REQUIREMENT -> From the first line to the last, give the listing again exactly.

PROVIDED ENTRIES ->
==========

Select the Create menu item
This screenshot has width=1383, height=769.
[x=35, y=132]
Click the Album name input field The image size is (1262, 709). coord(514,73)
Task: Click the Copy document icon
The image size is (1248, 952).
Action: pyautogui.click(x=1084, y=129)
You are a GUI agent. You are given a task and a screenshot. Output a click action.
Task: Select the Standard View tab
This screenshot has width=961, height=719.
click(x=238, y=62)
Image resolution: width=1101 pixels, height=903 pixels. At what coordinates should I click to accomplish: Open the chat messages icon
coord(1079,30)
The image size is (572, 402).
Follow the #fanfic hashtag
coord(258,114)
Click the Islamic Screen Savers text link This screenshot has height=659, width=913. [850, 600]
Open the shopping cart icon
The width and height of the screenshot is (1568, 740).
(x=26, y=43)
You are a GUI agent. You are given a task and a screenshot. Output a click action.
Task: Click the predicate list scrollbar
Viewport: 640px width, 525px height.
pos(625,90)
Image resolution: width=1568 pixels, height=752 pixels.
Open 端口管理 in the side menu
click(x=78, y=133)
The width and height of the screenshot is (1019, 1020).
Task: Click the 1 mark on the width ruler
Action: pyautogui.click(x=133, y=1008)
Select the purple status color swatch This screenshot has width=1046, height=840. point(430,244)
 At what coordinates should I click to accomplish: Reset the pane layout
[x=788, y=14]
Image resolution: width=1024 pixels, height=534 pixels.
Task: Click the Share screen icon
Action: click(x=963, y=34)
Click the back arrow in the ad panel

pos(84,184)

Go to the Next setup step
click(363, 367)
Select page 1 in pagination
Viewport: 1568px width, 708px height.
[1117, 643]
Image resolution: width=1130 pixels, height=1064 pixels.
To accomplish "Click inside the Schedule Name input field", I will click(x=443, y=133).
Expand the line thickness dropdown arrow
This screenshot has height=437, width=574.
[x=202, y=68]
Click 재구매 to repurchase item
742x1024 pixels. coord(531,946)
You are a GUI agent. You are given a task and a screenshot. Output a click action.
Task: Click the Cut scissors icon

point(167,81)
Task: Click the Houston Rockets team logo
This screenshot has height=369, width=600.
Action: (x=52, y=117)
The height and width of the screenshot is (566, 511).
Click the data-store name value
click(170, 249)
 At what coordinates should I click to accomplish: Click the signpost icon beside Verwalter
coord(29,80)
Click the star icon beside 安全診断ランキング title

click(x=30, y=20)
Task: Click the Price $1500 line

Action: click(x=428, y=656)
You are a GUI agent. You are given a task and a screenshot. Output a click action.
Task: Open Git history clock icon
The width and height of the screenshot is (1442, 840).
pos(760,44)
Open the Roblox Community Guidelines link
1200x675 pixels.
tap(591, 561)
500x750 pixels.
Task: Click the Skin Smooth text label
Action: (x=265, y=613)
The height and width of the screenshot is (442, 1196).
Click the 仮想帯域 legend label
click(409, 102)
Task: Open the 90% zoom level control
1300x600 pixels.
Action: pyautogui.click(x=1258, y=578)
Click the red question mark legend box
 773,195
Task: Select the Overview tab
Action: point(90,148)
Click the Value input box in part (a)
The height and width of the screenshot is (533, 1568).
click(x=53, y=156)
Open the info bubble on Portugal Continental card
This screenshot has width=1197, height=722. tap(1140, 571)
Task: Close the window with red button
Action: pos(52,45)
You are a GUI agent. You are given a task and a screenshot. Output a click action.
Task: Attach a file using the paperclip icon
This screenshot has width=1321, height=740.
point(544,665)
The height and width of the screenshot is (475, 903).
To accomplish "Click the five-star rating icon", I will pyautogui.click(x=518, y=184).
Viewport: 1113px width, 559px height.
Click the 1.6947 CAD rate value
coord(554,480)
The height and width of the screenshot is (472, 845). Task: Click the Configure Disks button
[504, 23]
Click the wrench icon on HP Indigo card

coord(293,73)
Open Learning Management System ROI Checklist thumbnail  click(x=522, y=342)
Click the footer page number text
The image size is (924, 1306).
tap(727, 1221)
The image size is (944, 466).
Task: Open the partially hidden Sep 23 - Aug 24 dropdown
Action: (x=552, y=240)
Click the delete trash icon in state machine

==========

REPLY ->
Select the Create menu item
This screenshot has width=1383, height=769.
[x=35, y=132]
Click the Album name input field The image size is (1262, 709). coord(514,73)
Task: Click the Copy document icon
The image size is (1248, 952).
Action: pyautogui.click(x=1084, y=129)
You are a GUI agent. You are given a task and a screenshot. Output a click action.
Task: Select the Standard View tab
This screenshot has width=961, height=719.
click(x=238, y=62)
Image resolution: width=1101 pixels, height=903 pixels. At what coordinates should I click to accomplish: Open the chat messages icon
coord(1079,30)
The image size is (572, 402).
Follow the #fanfic hashtag
coord(258,114)
Click the Islamic Screen Savers text link This screenshot has height=659, width=913. [850, 600]
Open the shopping cart icon
The width and height of the screenshot is (1568, 740).
(x=26, y=43)
You are a GUI agent. You are given a task and a screenshot. Output a click action.
Task: Click the predicate list scrollbar
Viewport: 640px width, 525px height.
pos(625,90)
Image resolution: width=1568 pixels, height=752 pixels.
Open 端口管理 in the side menu
click(x=78, y=133)
The width and height of the screenshot is (1019, 1020).
Task: Click the 1 mark on the width ruler
Action: pyautogui.click(x=133, y=1008)
Select the purple status color swatch This screenshot has width=1046, height=840. point(430,244)
 At what coordinates should I click to accomplish: Reset the pane layout
[x=788, y=14]
Image resolution: width=1024 pixels, height=534 pixels.
Task: Click the Share screen icon
Action: click(x=963, y=34)
Click the back arrow in the ad panel

pos(84,184)

Go to the Next setup step
click(363, 367)
Select page 1 in pagination
Viewport: 1568px width, 708px height.
[1117, 643]
Image resolution: width=1130 pixels, height=1064 pixels.
To accomplish "Click inside the Schedule Name input field", I will click(x=443, y=133).
Expand the line thickness dropdown arrow
This screenshot has height=437, width=574.
[x=202, y=68]
Click 재구매 to repurchase item
742x1024 pixels. coord(531,946)
You are a GUI agent. You are given a task and a screenshot. Output a click action.
Task: Click the Cut scissors icon

point(167,81)
Task: Click the Houston Rockets team logo
This screenshot has height=369, width=600.
Action: (x=52, y=117)
The height and width of the screenshot is (566, 511).
Click the data-store name value
click(170, 249)
 At what coordinates should I click to accomplish: Click the signpost icon beside Verwalter
coord(29,80)
Click the star icon beside 安全診断ランキング title

click(x=30, y=20)
Task: Click the Price $1500 line

Action: click(x=428, y=656)
You are a GUI agent. You are given a task and a screenshot. Output a click action.
Task: Open Git history clock icon
The width and height of the screenshot is (1442, 840).
pos(760,44)
Open the Roblox Community Guidelines link
1200x675 pixels.
tap(591, 561)
500x750 pixels.
Task: Click the Skin Smooth text label
Action: (x=265, y=613)
The height and width of the screenshot is (442, 1196).
Click the 仮想帯域 legend label
click(409, 102)
Task: Open the 90% zoom level control
1300x600 pixels.
Action: pyautogui.click(x=1258, y=578)
Click the red question mark legend box
 773,195
Task: Select the Overview tab
Action: point(90,148)
Click the Value input box in part (a)
The height and width of the screenshot is (533, 1568).
click(x=53, y=156)
Open the info bubble on Portugal Continental card
This screenshot has width=1197, height=722. tap(1140, 571)
Task: Close the window with red button
Action: pos(52,45)
You are a GUI agent. You are given a task and a screenshot. Output a click action.
Task: Attach a file using the paperclip icon
This screenshot has width=1321, height=740.
point(544,665)
The height and width of the screenshot is (475, 903).
To accomplish "Click the five-star rating icon", I will pyautogui.click(x=518, y=184).
Viewport: 1113px width, 559px height.
Click the 1.6947 CAD rate value
coord(554,480)
The height and width of the screenshot is (472, 845). Task: Click the Configure Disks button
[504, 23]
Click the wrench icon on HP Indigo card

coord(293,73)
Open Learning Management System ROI Checklist thumbnail  click(x=522, y=342)
Click the footer page number text
The image size is (924, 1306).
tap(727, 1221)
The image size is (944, 466).
Task: Open the partially hidden Sep 23 - Aug 24 dropdown
Action: (x=552, y=240)
Click the delete trash icon in state machine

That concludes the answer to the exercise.